The decisive event which underlies the search for meaning and the despair of it in the 20th century is the loss of God in the 19th century. Feuerbach explained God away in terms of the infinite desire of the human heart; Marx explained him away in terms of an ideological attempt to rise above the given reality; Nietzsche as a weakening of the will to live . . .
The result is the pronouncement “God is dead,” and with him the whole system of values and meanings in which one lived. This is felt both as a loss and as a liberation. It drives one either to nihilism or to the courage which takes nonbeing into itself.
The anxiety of meaninglessness is anxiety about the loss of an ultimate concern, of a meaning which gives meaning . . . This anxiety is aroused by the loss of a spiritual center, of an answer, however symbolic and indirect, to the question of the meaning of existence . . .
Everything is tried and nothing satisfies.
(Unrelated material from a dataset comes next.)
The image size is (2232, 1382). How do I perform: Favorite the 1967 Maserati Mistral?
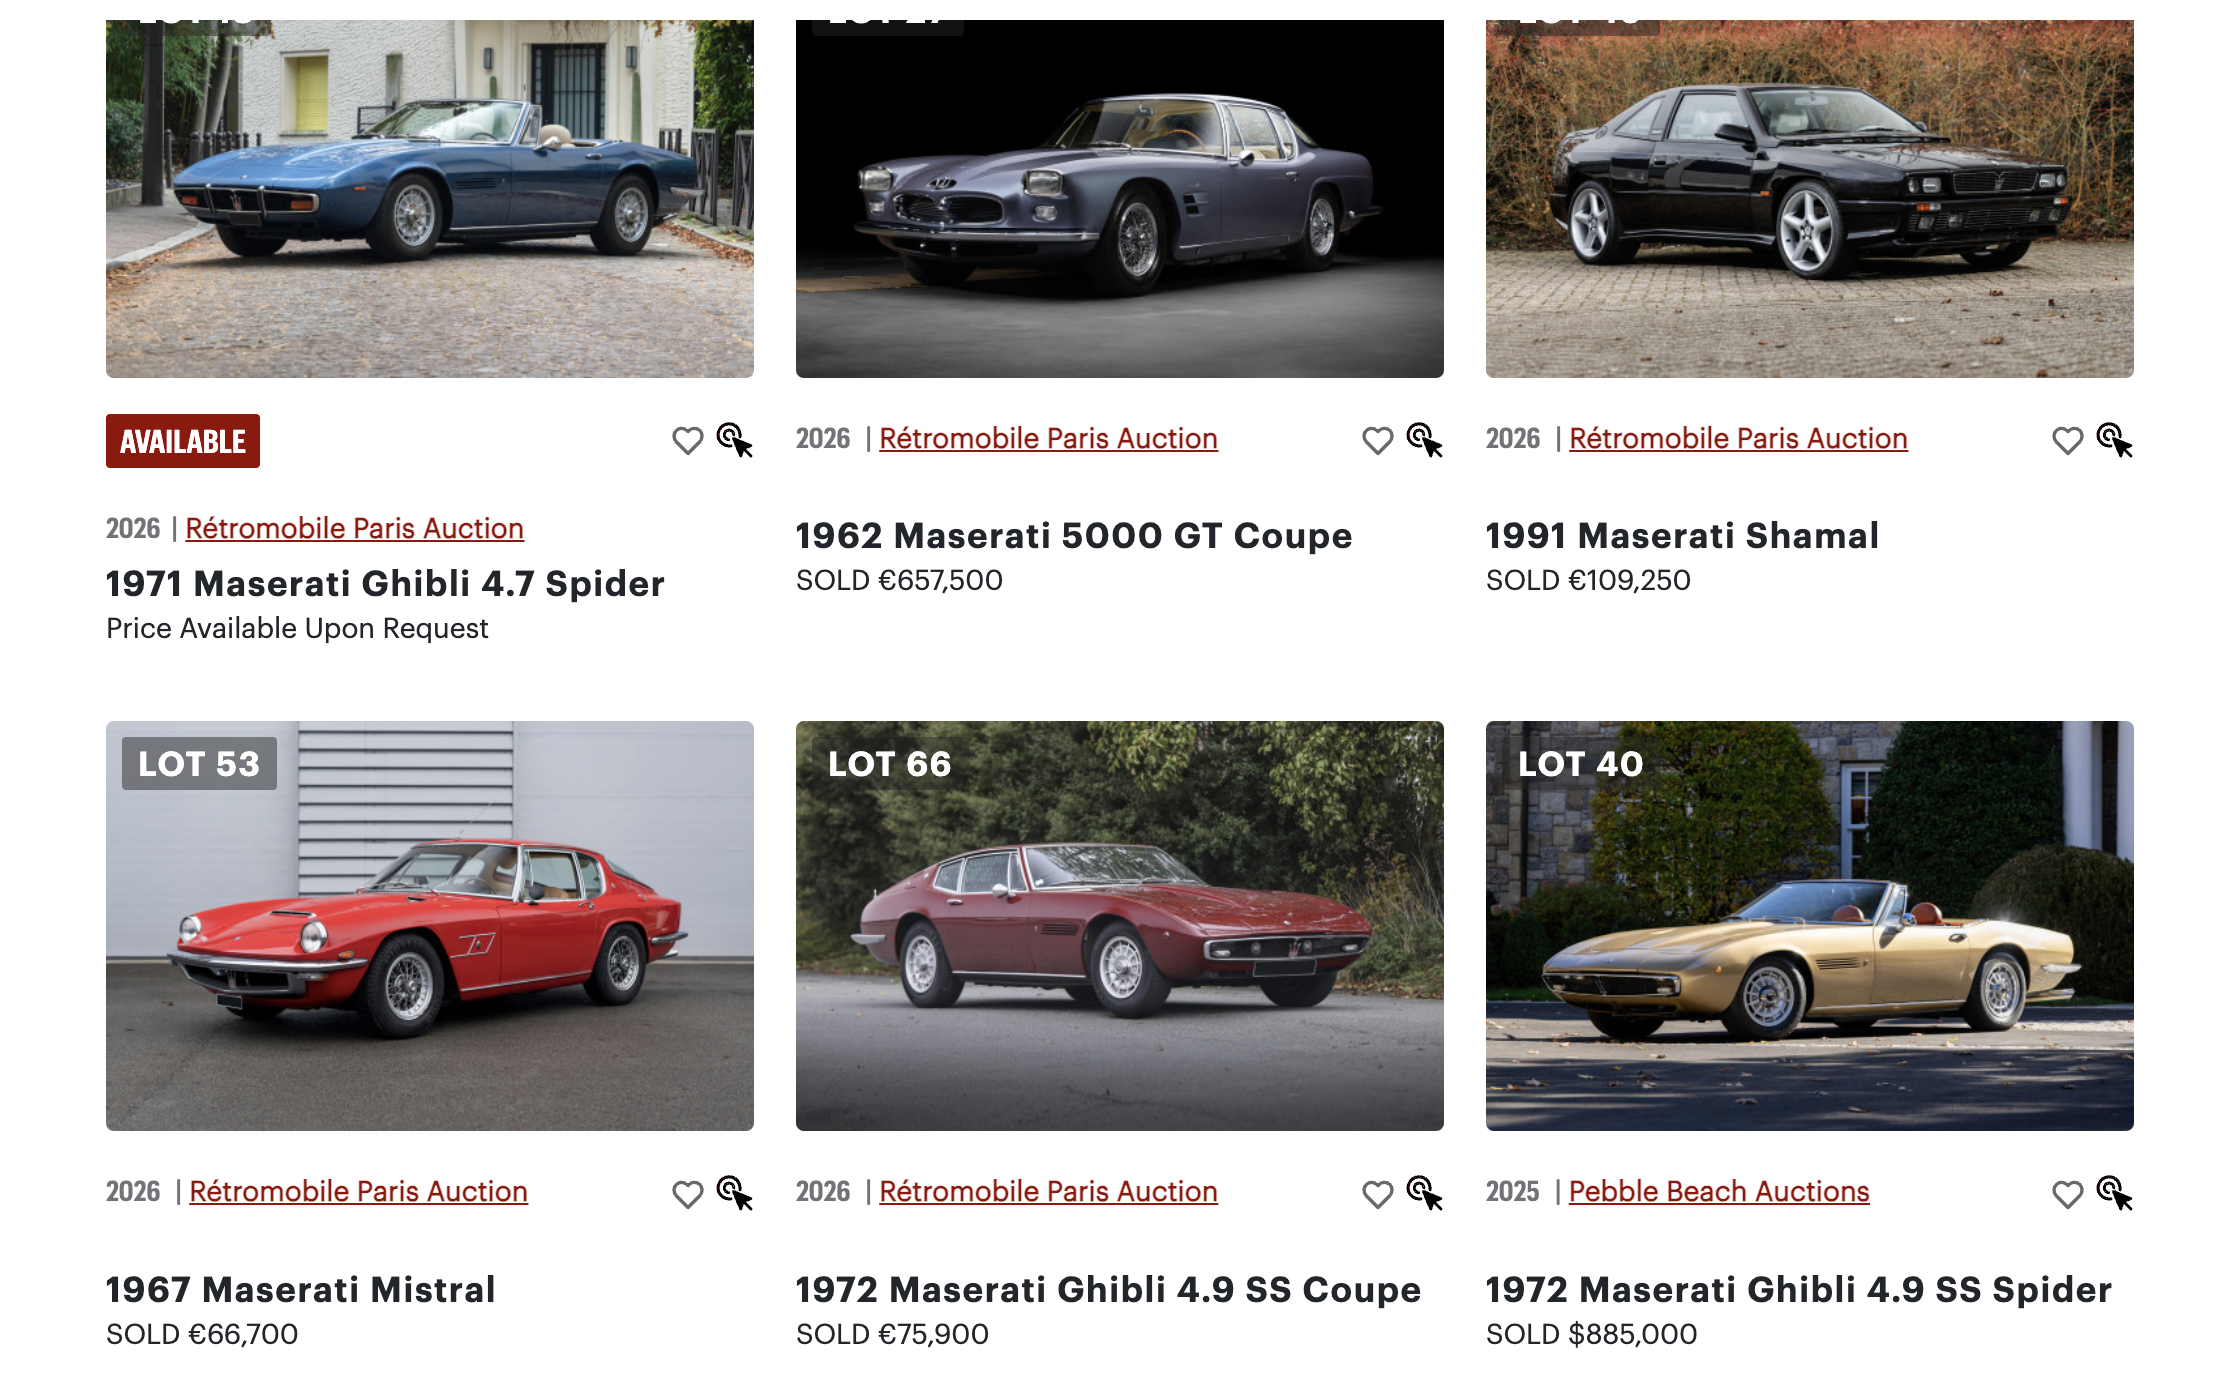[x=687, y=1194]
The contents of the tradition, however excellent, however praised, however loved once, lose their power to give content today. And present culture is even less able to provide the content.
Anxiously one turns away from all concrete contents and looks for an ultimate meaning, only to discover that it was precisely the loss of a spiritual center which took away the meaning from the special contents of the spiritual life.
ut a spiritual center cannot be produced intentionally, and the attempt to produce it only produces deeper anxiety.
The anxiety of emptiness drives us to the abyss of meaninglessness.
The question then is this: Is there a courage which can conquer the anxiety of meaninglessness and doubt?
The courage to be . . . conquers the threat of meaninglessness by courageous action . . .
Faith is the basis of the courage to be . . .
Is there a kind of faith which can exist together with doubt and meaninglessness?
The act of accepting meaninglessness is in itself a meaningful act. It is an act of faith. . .
The faith which creates the courage to take them into itself has no special content.
It is simply faith, undirected, absolute.
It is undefinable, since everything defined is dissolved by doubt and meaninglessness . . .
The content of absolute faith is the “God above God.”
Only if the God of theism is transcended can the anxiety of doubt and meaninglessness be taken into the courage to be . . .
The courage to be is rooted in the God who appears when God has disappeared in the anxiety of doubt . . .
Tillich, Paul. The Courage to Be. Yale University Press. 1952.